→ **Exercise brief**: Print exactly the lines from the one that contains "Open the Microsoft investor link" through the final line of the entries below, both included, and nothing else; omit the pictures.

→ **Records for this task**:
==========

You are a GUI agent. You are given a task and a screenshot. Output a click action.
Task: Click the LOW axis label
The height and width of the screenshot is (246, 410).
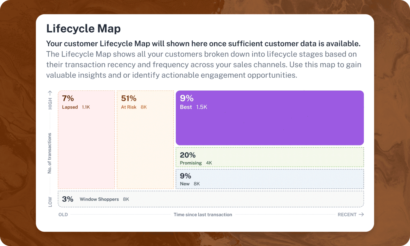[50, 202]
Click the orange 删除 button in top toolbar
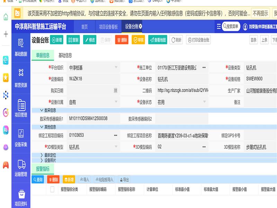The image size is (277, 208). point(122,40)
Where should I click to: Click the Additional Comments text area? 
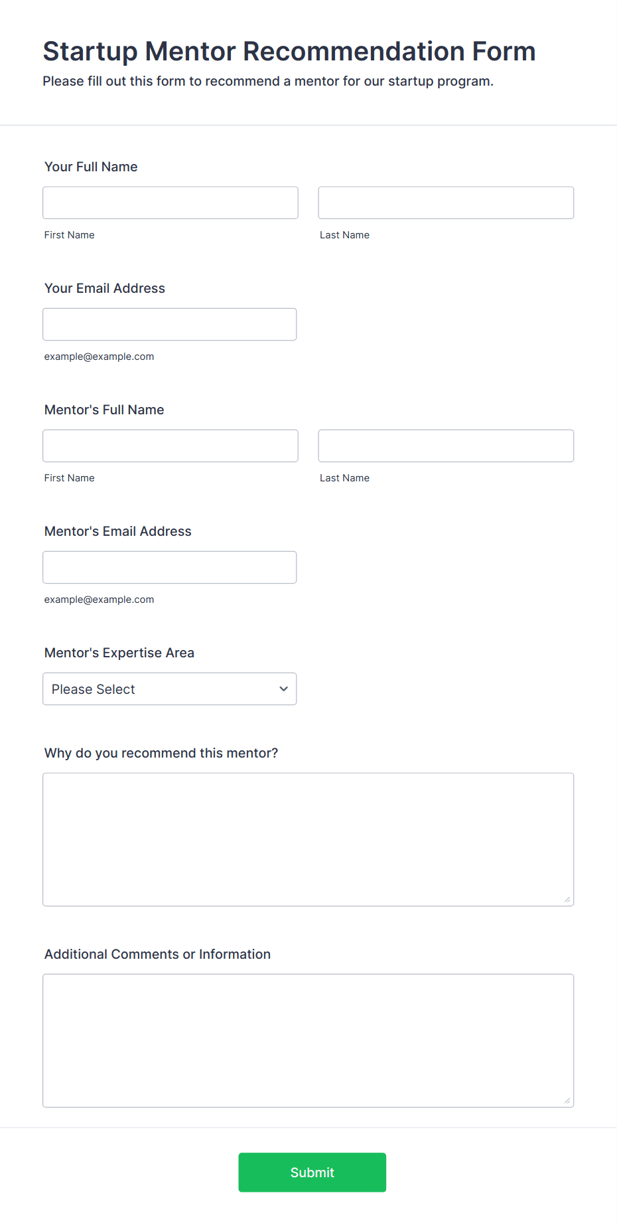309,1040
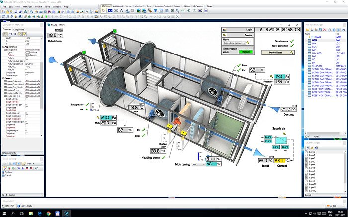Select GAN window in Window Manager list
The width and height of the screenshot is (348, 217).
(x=314, y=39)

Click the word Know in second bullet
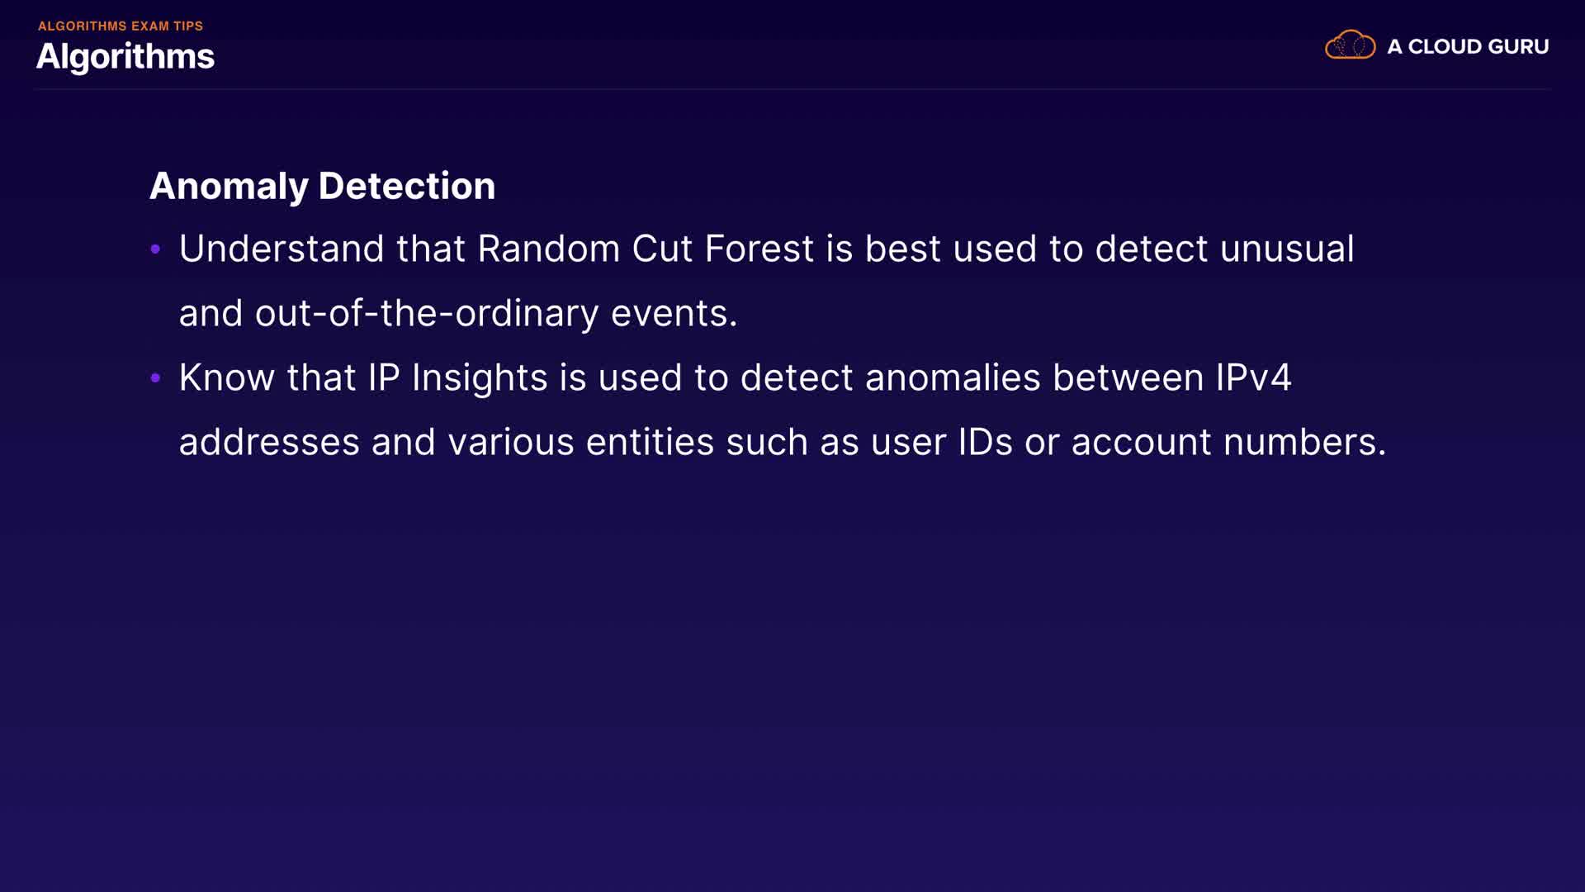click(x=226, y=378)
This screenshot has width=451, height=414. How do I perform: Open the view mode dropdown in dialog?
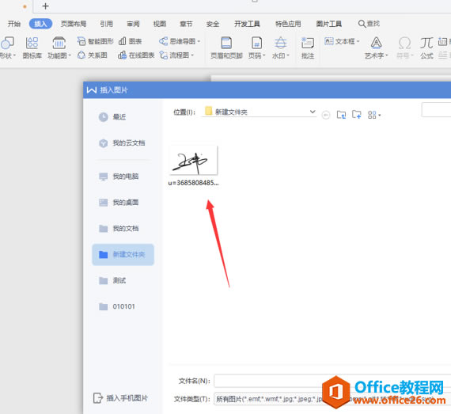pos(374,115)
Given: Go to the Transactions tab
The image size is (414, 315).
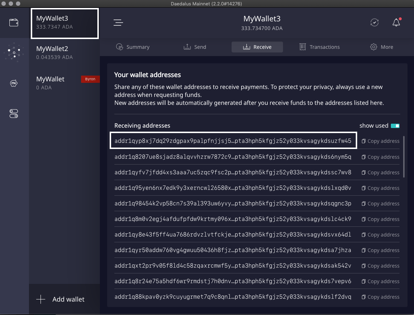Looking at the screenshot, I should (320, 47).
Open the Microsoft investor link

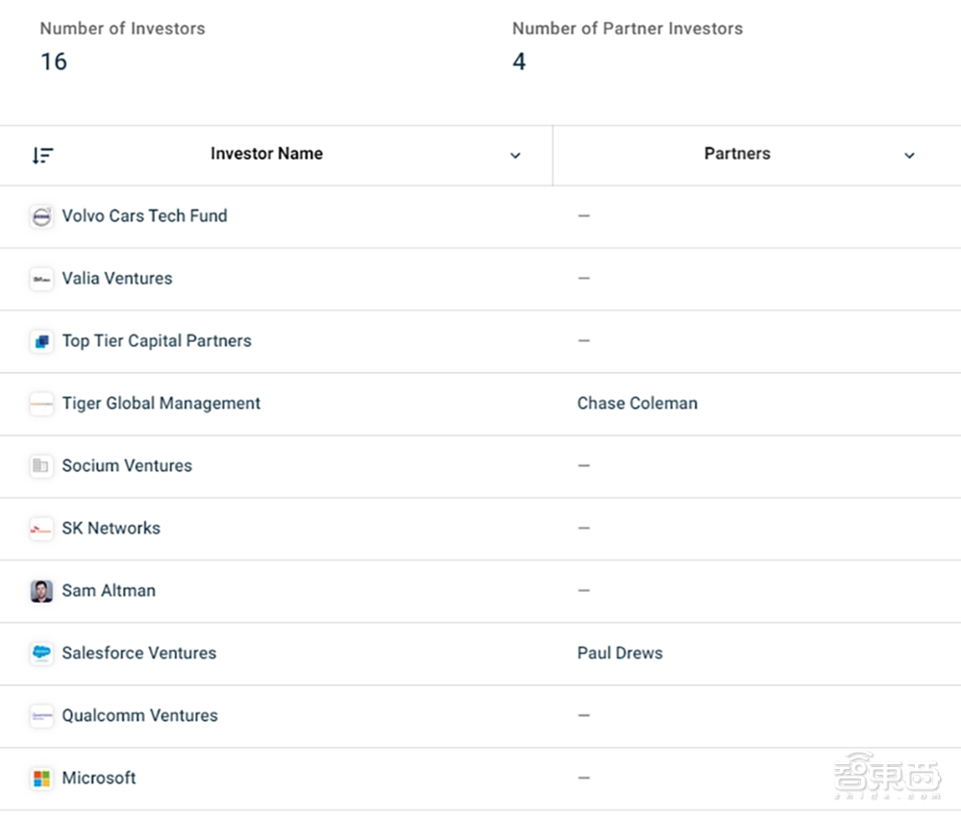(99, 779)
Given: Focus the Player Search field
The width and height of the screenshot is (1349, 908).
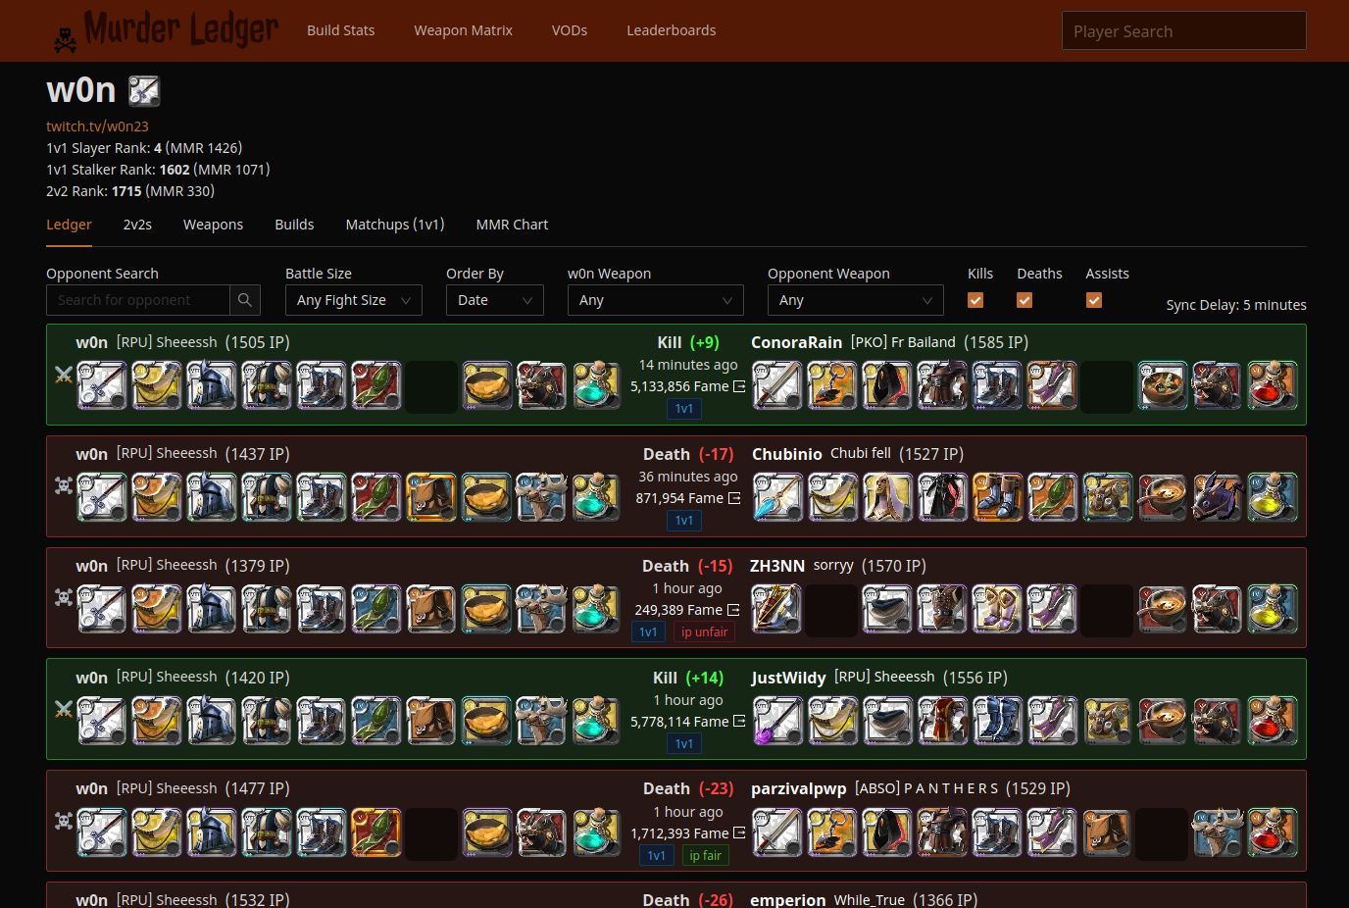Looking at the screenshot, I should pos(1183,31).
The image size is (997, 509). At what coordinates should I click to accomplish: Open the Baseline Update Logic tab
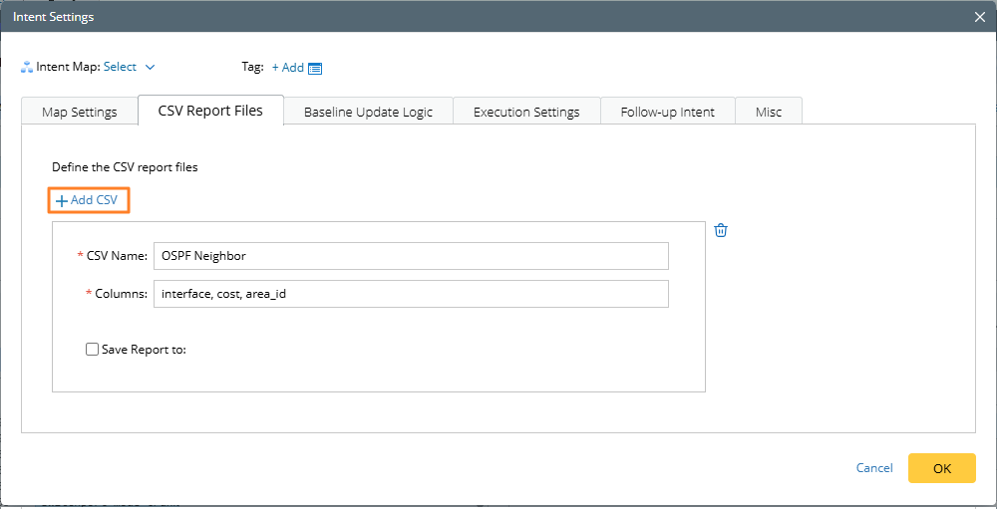pos(368,112)
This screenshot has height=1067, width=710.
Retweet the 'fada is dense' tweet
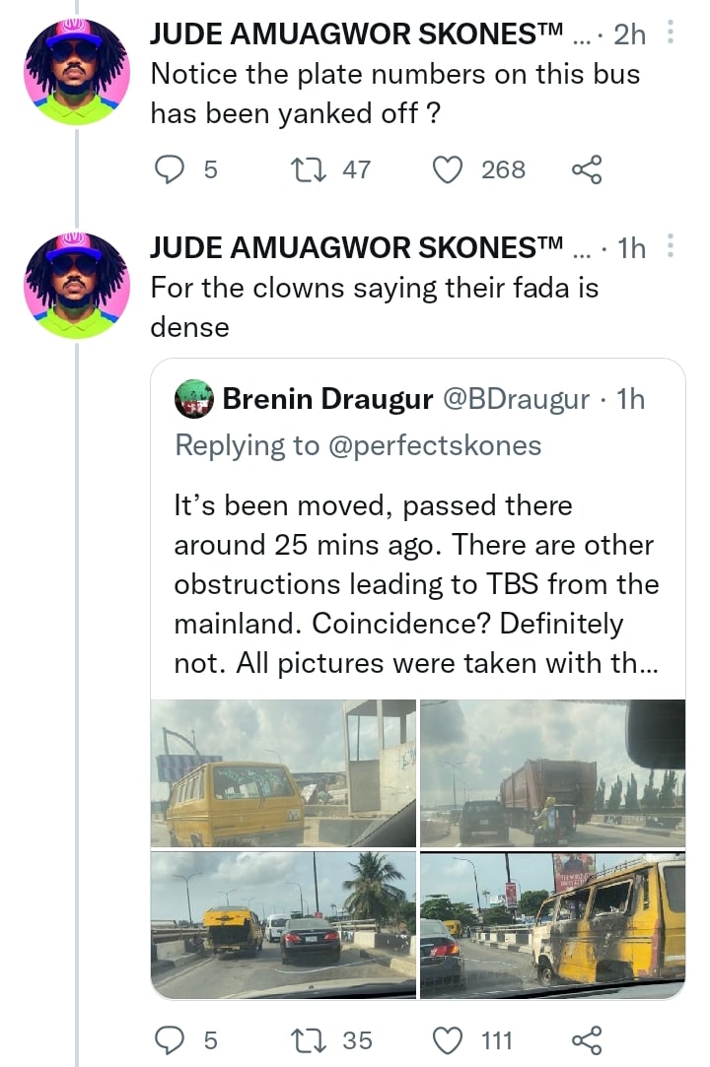[294, 1038]
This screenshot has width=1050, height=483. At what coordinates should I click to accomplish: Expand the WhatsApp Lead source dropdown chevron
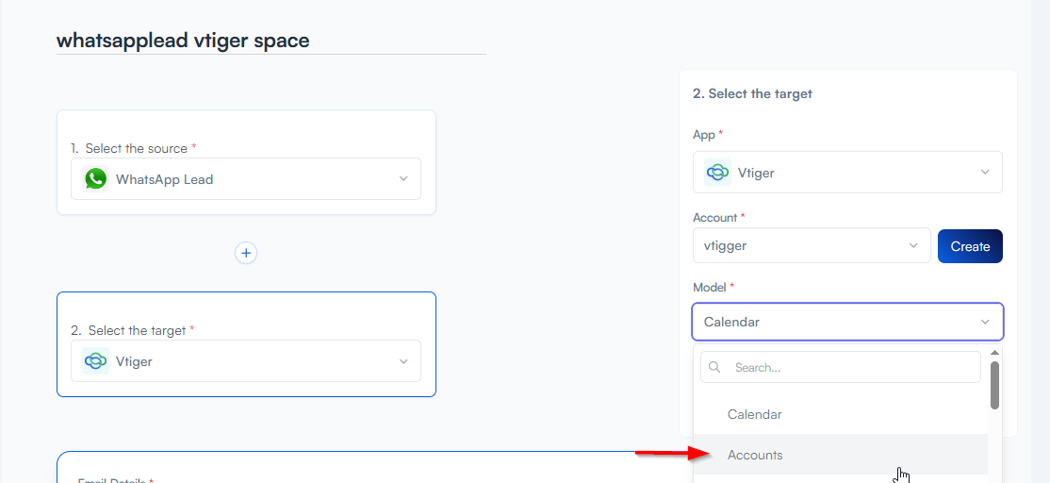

==========

→ **Solution to the exercise**:
Open the Microsoft investor link

(99, 779)
Given: Focus the Player Search field
The width and height of the screenshot is (1349, 908).
Looking at the screenshot, I should pos(1183,31).
The image size is (997, 509). At what coordinates should I click to accomplish: Open the Baseline Update Logic tab
pos(368,112)
This screenshot has height=1067, width=710.
Retweet the 'fada is dense' tweet
[294, 1038]
This screenshot has width=1050, height=483. At what coordinates should I click to accomplish: Expand the WhatsApp Lead source dropdown chevron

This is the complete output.